A tabela seguinte mostra as perdas esperadas para a saúde nos próximos vinte anos caso a PEC 55 seja aprovada:
Um outro estudo constata que sob a PEC 55 a educação perderá R$24 bilhões por ano. Isto é particularmente alarmante dada à importância da educação no desenvolvimento da nação e no clima atual de greve dos professores em escolas e universidades por todo o país.
Críticos também opinam que a proposta desconsidera receitas obtidas pelo estado através da tributação, e não visa, de nenhuma maneira, reformar o profundamente desigual e regressivo sistema tributário, o qual os pobres pagam desproporcionalmente mais do que aqueles que estão no topo apesar de receberem serviços de qualidade cronicamente pobre. Da mesma maneira, a nova política não propõe lutar contra a evasão fiscal, grandes fortunas fiscais ou implantar um imposto sobre dividendos, apesar de um estudo recente mostrar que introduzir um imposto nos lucros e dividendos poderia gerar R$43 bilhões e somente afetaria os ricos. Nesse mesmo sentido, não há menção de reformar a redução de impostos corporativos implementada durante a presidência de Dilma Rousseff antes de seu impeachment, o que teve efeitos devastadores, como visto na recente crise econômica.

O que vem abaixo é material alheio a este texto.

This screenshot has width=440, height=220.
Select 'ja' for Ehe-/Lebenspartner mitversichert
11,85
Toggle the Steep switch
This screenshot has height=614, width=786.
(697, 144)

Esta proposta não é certamente o primeiro ataque ao bem-estar social no Brasil. Dilma Rousseff e o PT operaram em uma plataforma de cuidado social para as classes trabalhadoras, e com sucesso implantaram a rede de segurança de bem estar social Bolsa Família–a qual tirou o Brasil do Mapa Mundial da Fome e mudou-o da nação mais desigual da Terra para algum lugar próximo ao 18°–mas mesmo assim, o governo de Rousseff promoveu cortes direcionados em uma variedade de programas governamentais, incluindo educação e vetou várias propostas do Congresso de aumentos com salários e pagamentos de pensões. Entretanto, Rousseff foi estratégica e específica em suas medidas de austeridade, visto que a proposta de Temer é transversal e sem precedente em âmbito e escala. Embora muitos proponentes da proposta tenham discutido que países como Holanda forneçam bons exemplos de sucesso de medidas de austeridade, nenhum país adotou uma política tão estrita e rígida como a PEC 55.
A PEC 55 surgiu em uma época que políticas neoliberais têm enfrentando consideráveis revisões e criticismo. O Fundo Monetário Internacional (FMI) recentemente publicou um estudo mostrando que medidas de austeridade não direcionam efetivamente crises econômicas e levam a aumentar a desigualdade social. Mesmo sendo o condutor da arquitetura do neoliberalismo e políticas de laissez-faire, Milton Friedman se fatigou com as medidas extremas de austeridade como as impostas na Grécia.
Oponentes à proposta expressam preocupação que essa emenda marcaria uma saída significativa de elementos principais da constituição brasileira. De fato, no dia 7 de outubro de 2016, a Procuradoria Geral da República declarou a emenda proposta inconstitucional. Por um lado, existe a preocupação que tal medida extrema vai contra o controle e o equilíbrio entre os poderes do estado, uma vez que a legislatura não poderá influenciar decisões orçamentárias. Além disso, o artigo sexto da Constituição Federal Brasileira estabelece os direitos sociais de todos os brasileiros: educação, saúde, alimentação, moradia, transporte, lazer, segurança, seguridade social e proteção à maternidade e infância. Em tal jovem democracia, muitos estão preocupados que uma proposta como a PEC 55 desgastará o trabalho atual em progresso para melhorar o bem-estar social dado ao lado negro da história da nação de desigualdade, e deixará os marginalizados e os pobres em uma situação ainda mais vulneráveis.